§ **Task details**:
The response must consist of the lines from the one holding "Task: Click the" through the final line of the entries, given again exactly and without any pictures.

§ **Dataset extract**:
○ ○ ○ ○ ○

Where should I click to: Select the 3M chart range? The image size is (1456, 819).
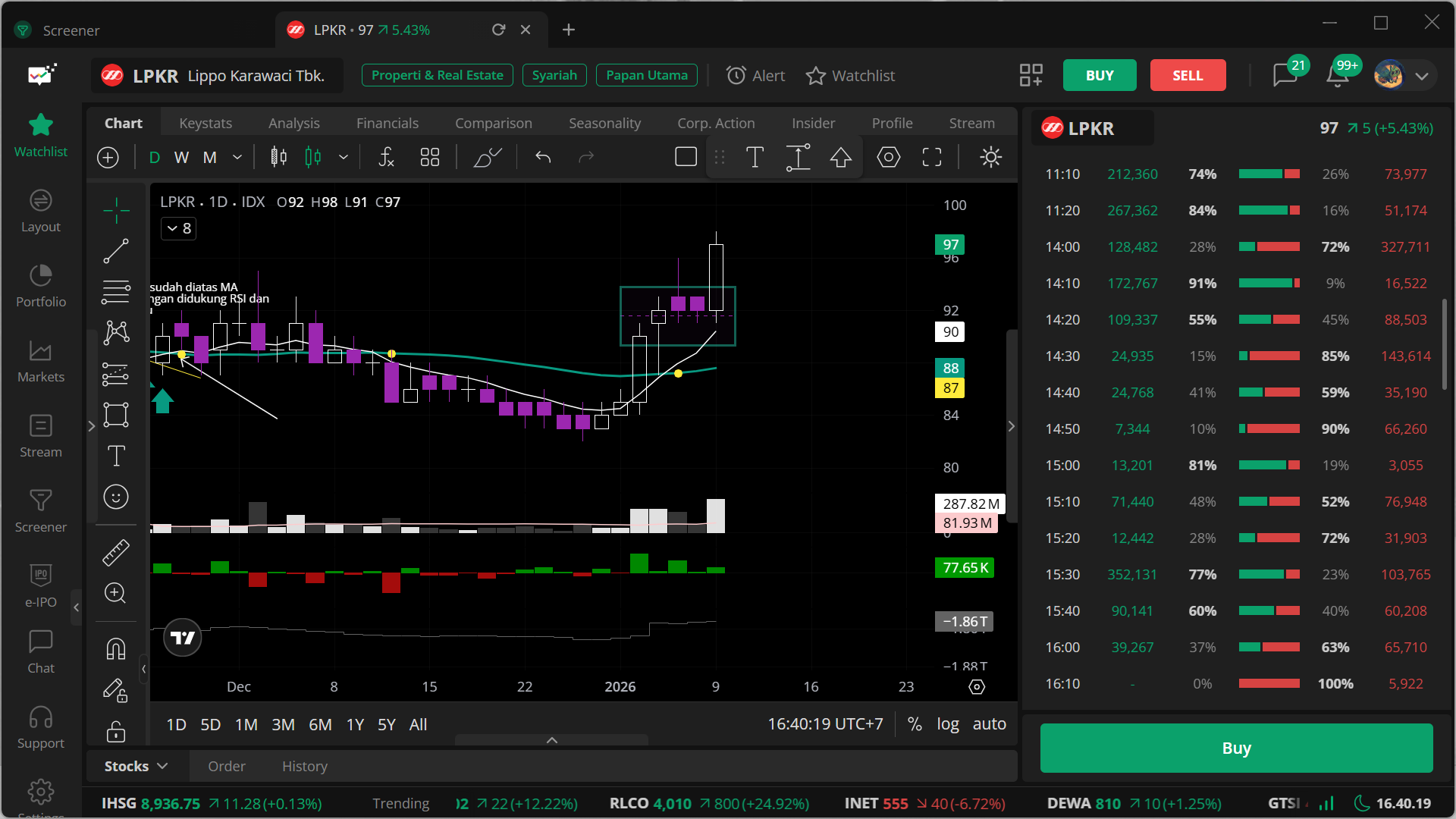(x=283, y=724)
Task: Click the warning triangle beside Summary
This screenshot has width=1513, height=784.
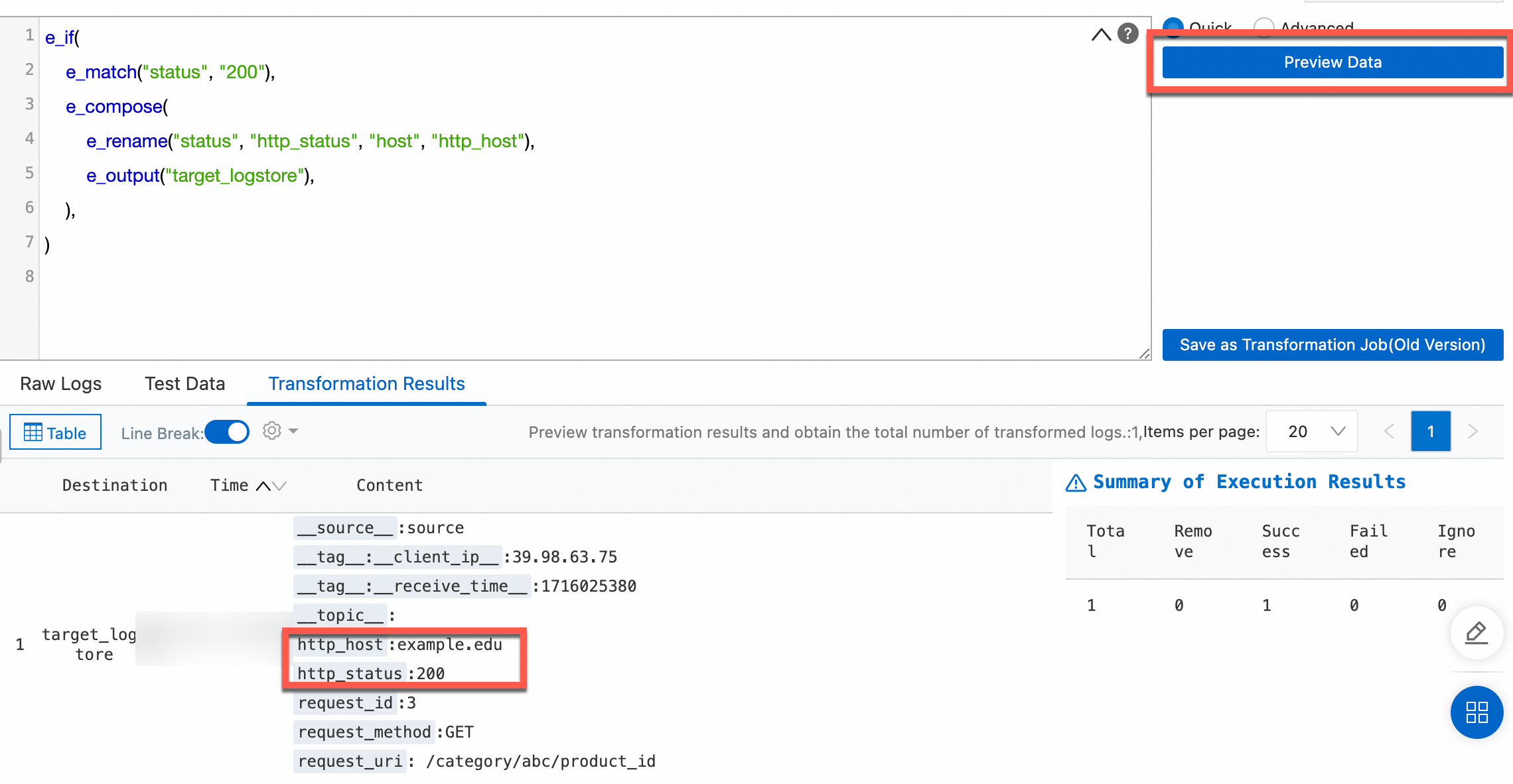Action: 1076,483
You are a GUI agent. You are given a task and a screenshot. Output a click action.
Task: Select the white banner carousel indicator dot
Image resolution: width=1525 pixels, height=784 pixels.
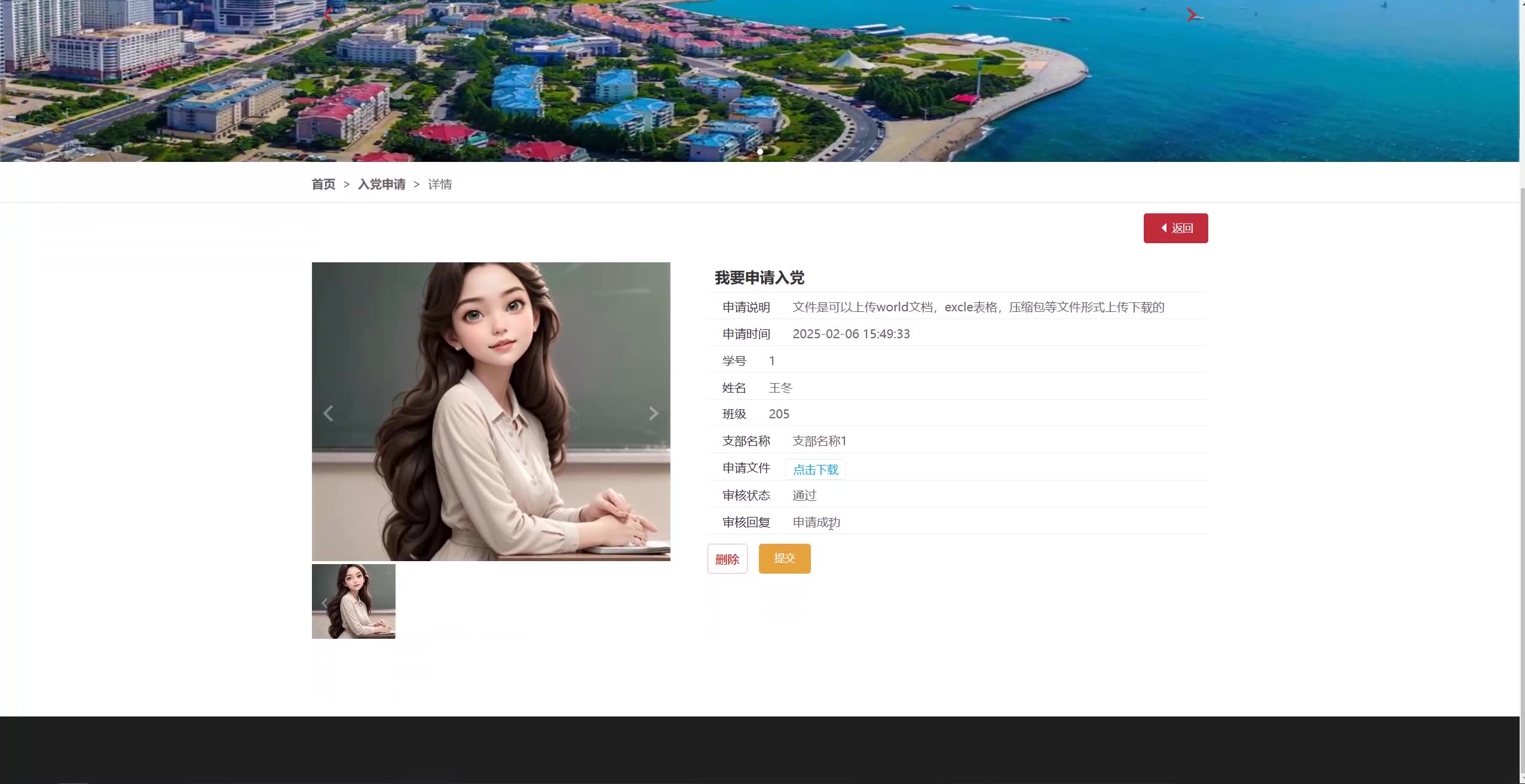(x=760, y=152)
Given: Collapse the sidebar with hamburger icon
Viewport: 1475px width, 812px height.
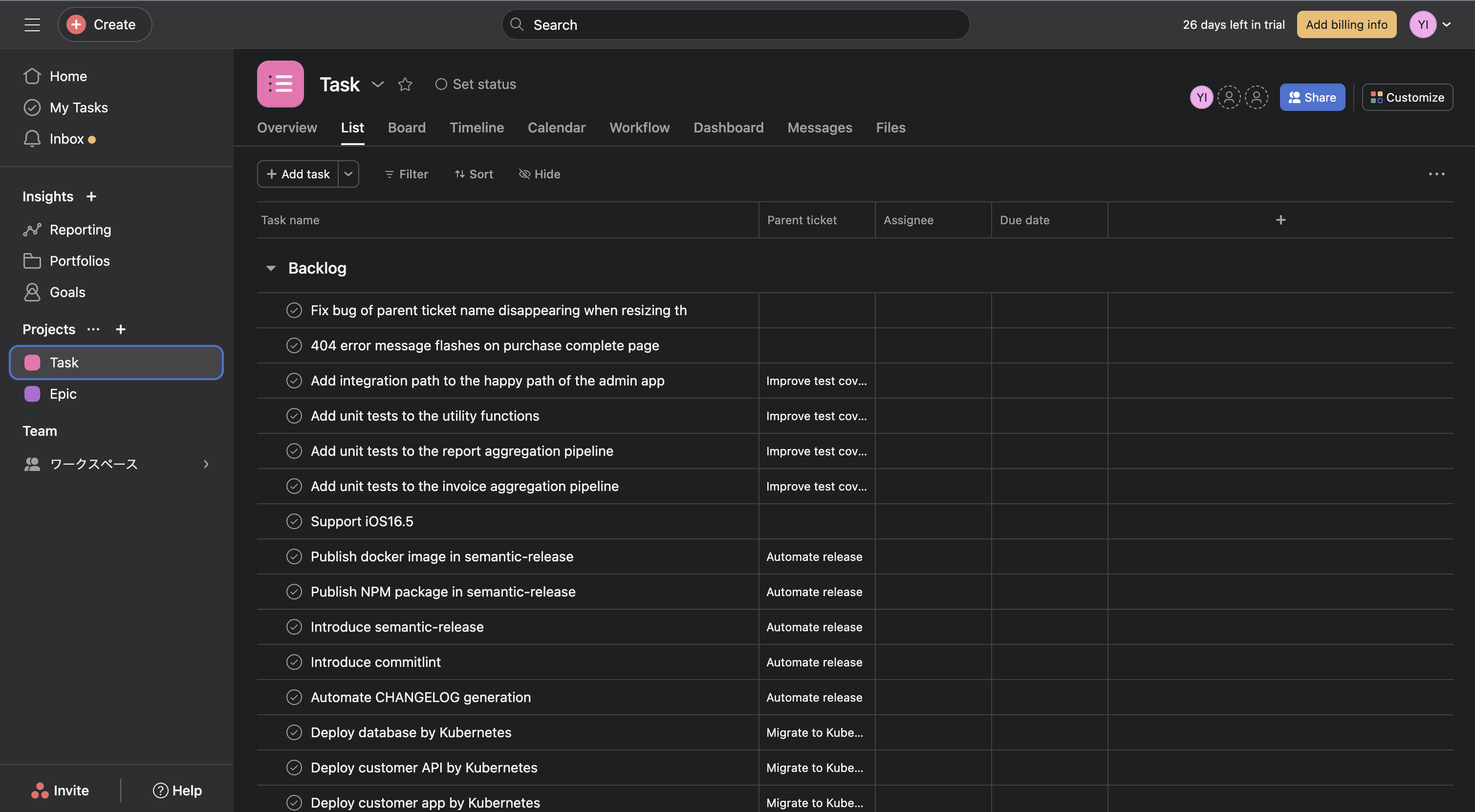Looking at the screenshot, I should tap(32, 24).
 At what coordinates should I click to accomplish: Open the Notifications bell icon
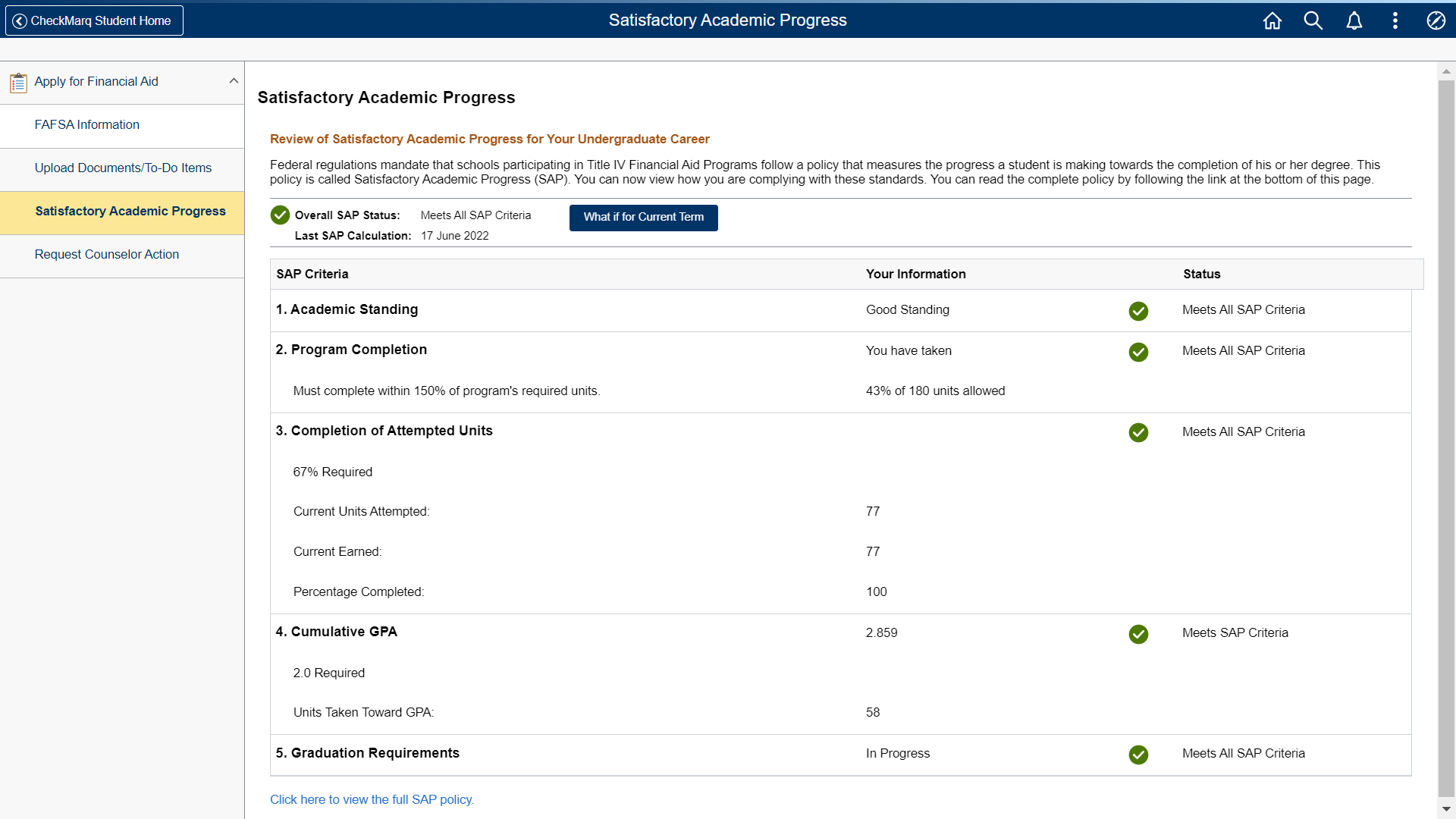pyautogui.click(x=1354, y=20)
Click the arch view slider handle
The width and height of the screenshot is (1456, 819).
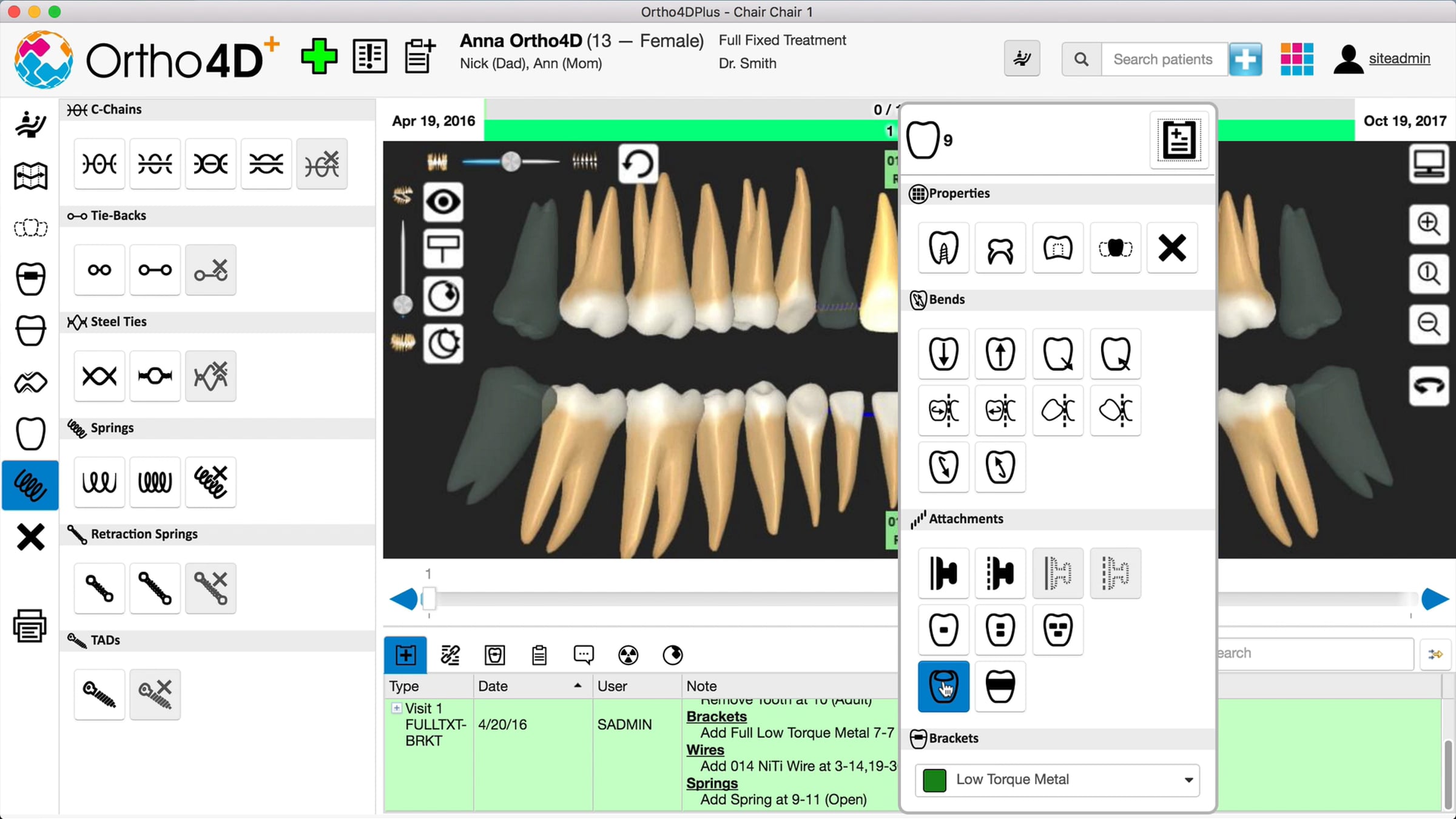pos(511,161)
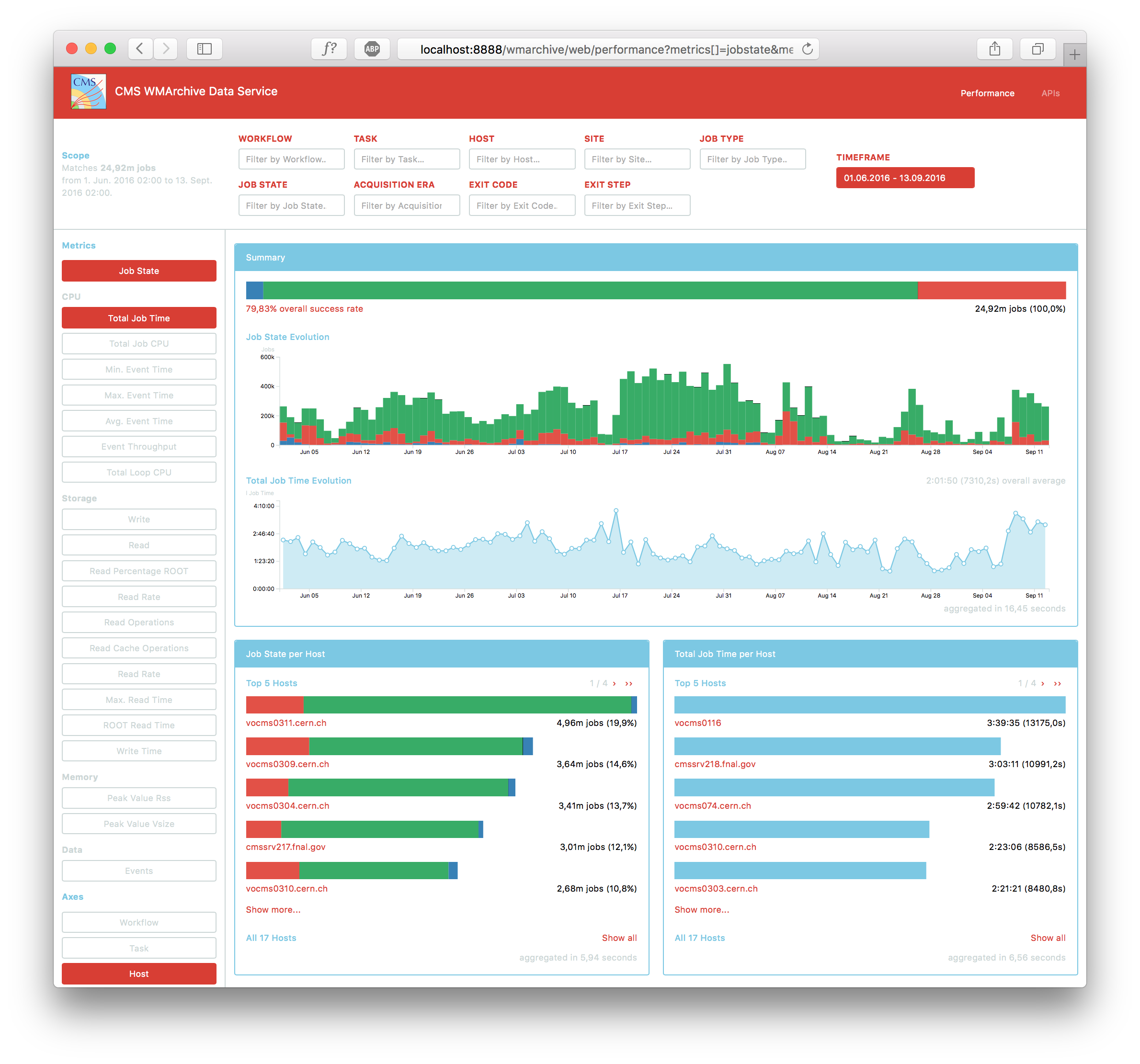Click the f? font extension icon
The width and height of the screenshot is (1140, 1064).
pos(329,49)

○ ○ ○ ○ ○

§ **Task response**:
Task: Click the warning triangle beside Summary
This screenshot has width=1513, height=784.
Action: 1076,483
You are a GUI agent. You are given a task and a screenshot. Output a click action.
Task: Select the white banner carousel indicator dot
Image resolution: width=1525 pixels, height=784 pixels.
(x=760, y=152)
Given: Collapse the sidebar with hamburger icon
Viewport: 1475px width, 812px height.
Looking at the screenshot, I should tap(32, 24).
 At what coordinates should I click to accomplish: Open the Notifications bell icon
pyautogui.click(x=1354, y=20)
Click the arch view slider handle
The width and height of the screenshot is (1456, 819).
pos(511,161)
Click the f? font extension icon
The width and height of the screenshot is (1140, 1064).
pos(329,49)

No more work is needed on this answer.